■ ピーターが語るファースト・ソロアルバム

ヤン・アッカーマン、フィル・コリンズ、

スティーヴ・ハケット、ジョン・ウェットン



Artist : Peter Banks

Title : Two Sides Of Peter Banks

Year : 1973


フラッシュの枚目のアルバムをレコーディングしている時に、ソロアルバムの話があった。

僕はすでにソロアルバムを作るというアイデアを温めていて、フラッシュの中でやっていたことよりもずっと緩やかなものにしていた。

だからソヴリン(Sovereign Records)からのオファーを受けたんだ。

前払金はなかった。

マネージメント、レコード会社、代理店、出版社など、すべてリトルパックエイジに縛られたものだった。

僕たちは、ベン・ニスベットという一人の人物と契約していた。

正直なところ、僕は自分たちがいくら稼いでいるか、いくら使っているかということをあまり気にしていなかった。

自給自足というか、当時はそう思っていたんだ。

ソロアルバムを作るという話が持ち上がったとき、それを実現するのは大変なことだと思った。

当時、フラッシュはとてもとても忙しくて、休みの日は宝物のような日々だった。

ソロアルバムは、少ない自由な時間の中で録音しなければならないと思っていた。


ともあれ、ヤン・アッカーマンと出会ったのはこの頃だ。

彼がオランダでフォーカスと一緒に演奏しているのを見た。

僕たちはサポートバンドだった。

僕たちはフォーカスの前に出て、彼らが誰なのか何も知らなかった。

フォーカスは当時、イギリスでは無名で、アメリカでも全く知られていなかった。

でも、オランダやドイツではとても有名だった。

だから、フラッシュが登場して自分たちのセットをやって、それからフォーカスが登場した。

僕たちがステージを降りてからフォーカスが登場するまでの間に大きなギャップがあったのを覚えている。

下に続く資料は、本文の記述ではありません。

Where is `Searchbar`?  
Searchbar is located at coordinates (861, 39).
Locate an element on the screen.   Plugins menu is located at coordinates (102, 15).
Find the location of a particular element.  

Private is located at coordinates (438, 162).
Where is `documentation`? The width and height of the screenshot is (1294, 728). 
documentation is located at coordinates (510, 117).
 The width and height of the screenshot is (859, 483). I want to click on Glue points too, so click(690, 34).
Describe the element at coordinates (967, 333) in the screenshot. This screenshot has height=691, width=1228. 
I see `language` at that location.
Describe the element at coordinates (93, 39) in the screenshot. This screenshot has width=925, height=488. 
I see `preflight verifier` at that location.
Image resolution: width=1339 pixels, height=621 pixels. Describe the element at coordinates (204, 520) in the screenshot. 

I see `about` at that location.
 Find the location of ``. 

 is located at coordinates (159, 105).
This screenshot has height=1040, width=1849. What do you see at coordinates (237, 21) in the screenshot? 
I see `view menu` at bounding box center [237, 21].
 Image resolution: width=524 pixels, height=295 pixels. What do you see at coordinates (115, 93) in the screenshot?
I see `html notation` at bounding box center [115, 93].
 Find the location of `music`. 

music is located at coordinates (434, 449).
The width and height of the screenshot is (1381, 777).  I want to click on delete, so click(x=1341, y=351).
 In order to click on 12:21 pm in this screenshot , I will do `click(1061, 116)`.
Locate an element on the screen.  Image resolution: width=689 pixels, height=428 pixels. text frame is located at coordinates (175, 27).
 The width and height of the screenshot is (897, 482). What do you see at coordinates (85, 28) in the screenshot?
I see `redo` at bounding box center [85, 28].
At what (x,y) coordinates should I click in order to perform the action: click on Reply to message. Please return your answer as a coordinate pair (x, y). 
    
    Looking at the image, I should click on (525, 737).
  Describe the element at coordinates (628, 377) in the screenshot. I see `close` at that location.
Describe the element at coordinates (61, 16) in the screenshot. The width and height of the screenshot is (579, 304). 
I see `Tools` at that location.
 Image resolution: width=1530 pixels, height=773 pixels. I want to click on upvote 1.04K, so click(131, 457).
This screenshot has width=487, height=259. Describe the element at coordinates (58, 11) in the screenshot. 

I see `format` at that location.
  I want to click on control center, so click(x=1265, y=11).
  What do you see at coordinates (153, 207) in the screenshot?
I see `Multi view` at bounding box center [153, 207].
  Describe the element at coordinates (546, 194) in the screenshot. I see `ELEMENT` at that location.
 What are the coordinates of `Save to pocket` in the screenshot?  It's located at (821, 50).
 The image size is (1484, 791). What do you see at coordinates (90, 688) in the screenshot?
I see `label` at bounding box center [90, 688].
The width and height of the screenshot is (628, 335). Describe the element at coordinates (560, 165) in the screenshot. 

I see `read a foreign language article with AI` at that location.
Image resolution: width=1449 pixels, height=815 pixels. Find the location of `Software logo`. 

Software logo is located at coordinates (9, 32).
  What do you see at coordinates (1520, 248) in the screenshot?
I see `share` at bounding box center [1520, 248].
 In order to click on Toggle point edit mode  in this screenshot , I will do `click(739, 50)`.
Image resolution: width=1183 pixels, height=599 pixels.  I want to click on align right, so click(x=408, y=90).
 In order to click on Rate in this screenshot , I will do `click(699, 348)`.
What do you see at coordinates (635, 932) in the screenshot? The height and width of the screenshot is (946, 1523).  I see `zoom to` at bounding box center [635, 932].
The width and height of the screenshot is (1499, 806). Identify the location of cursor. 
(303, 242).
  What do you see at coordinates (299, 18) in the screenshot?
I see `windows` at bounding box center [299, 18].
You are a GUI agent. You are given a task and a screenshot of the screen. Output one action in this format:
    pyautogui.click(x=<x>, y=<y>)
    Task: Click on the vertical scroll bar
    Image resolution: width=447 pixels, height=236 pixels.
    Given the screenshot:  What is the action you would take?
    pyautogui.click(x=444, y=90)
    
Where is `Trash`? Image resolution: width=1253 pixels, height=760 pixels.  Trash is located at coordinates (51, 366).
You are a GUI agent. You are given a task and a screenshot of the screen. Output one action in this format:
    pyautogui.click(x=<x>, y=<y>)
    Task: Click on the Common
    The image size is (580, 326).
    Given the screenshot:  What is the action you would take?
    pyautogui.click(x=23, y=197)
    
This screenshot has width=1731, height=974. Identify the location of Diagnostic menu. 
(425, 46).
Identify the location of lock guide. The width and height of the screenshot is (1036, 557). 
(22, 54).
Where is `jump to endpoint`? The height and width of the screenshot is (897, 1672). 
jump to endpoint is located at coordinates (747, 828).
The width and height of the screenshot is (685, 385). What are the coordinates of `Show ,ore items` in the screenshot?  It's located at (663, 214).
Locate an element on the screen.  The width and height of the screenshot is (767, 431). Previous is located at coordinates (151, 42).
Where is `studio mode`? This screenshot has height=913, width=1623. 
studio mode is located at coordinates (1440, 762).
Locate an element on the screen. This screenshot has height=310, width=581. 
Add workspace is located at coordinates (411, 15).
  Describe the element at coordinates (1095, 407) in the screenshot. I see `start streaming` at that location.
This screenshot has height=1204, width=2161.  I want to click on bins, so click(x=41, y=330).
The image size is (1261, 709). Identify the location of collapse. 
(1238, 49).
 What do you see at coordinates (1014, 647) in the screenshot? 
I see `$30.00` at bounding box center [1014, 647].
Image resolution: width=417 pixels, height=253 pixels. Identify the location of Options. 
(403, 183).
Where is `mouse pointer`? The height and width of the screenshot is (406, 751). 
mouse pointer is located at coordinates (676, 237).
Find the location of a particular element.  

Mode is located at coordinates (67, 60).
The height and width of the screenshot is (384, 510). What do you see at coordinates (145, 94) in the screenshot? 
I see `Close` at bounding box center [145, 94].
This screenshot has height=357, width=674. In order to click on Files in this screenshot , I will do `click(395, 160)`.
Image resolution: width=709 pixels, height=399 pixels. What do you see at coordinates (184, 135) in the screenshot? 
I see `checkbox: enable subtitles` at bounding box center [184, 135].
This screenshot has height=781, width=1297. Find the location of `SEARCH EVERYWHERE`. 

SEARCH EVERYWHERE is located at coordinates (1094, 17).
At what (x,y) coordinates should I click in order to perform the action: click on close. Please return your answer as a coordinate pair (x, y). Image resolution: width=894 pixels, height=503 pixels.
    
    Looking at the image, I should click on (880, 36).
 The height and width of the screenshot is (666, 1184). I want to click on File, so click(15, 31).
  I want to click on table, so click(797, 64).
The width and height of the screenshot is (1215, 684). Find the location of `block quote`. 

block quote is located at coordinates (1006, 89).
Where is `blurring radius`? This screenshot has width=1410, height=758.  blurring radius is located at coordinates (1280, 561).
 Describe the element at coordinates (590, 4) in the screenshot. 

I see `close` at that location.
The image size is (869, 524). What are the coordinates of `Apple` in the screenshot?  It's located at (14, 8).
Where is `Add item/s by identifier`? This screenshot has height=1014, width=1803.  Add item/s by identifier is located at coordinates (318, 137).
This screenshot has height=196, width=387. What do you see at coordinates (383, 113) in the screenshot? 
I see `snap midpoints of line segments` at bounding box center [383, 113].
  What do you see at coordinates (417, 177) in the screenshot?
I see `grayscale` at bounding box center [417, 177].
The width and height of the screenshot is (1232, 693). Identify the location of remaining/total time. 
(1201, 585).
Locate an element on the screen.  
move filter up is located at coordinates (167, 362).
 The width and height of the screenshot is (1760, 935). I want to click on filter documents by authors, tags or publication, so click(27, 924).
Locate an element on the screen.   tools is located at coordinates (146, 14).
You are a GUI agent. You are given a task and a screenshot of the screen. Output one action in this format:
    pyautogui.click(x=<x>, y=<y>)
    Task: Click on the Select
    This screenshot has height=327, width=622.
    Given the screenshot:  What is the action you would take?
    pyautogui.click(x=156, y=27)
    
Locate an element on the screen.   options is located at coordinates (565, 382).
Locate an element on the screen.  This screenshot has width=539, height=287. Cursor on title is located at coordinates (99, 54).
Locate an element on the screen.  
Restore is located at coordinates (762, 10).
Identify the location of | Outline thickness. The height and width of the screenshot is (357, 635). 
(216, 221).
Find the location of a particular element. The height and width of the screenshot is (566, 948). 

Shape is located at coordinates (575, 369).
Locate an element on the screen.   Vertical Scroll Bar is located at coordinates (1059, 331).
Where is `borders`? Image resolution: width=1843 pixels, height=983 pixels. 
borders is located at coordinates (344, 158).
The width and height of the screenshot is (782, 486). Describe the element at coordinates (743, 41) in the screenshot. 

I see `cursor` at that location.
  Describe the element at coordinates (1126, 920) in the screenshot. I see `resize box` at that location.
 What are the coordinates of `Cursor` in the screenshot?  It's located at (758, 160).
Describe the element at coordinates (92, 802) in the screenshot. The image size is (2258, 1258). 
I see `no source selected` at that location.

観客はとても騒がしかったし、みんな酔っぱらっていた。

それに機材がどんどん壊れていくから、ちょっとカオスな感じだったね。

フォーカスが登場したとき、僕はステージの脇に立っていて、帰ろうとしたのを覚えている。

そのバンドのクオリティには本当に驚かされたよ。

幸運なことに、僕は小さなソニーのモノラル・テープ・マシンとマイクを持っていた。

それで、そのライブを全部録音したんだ。

今でも僕にとって特別なライブだよ。


ヤン・アッカーマンのギタープレイは、とにかくすごかった。

彼のような演奏は見たことがなかった。

彼はあらゆるトリックを駆使し、ジャンゴ・ラインハルトとジュリアン・ブリームを足したような演奏をしていた。

アッカーマンは丁度このような作品を発表していたんだ。

彼は僕が弾いたことのあるような、3連符のようなものや小さなリフを弾いたりしていたよ。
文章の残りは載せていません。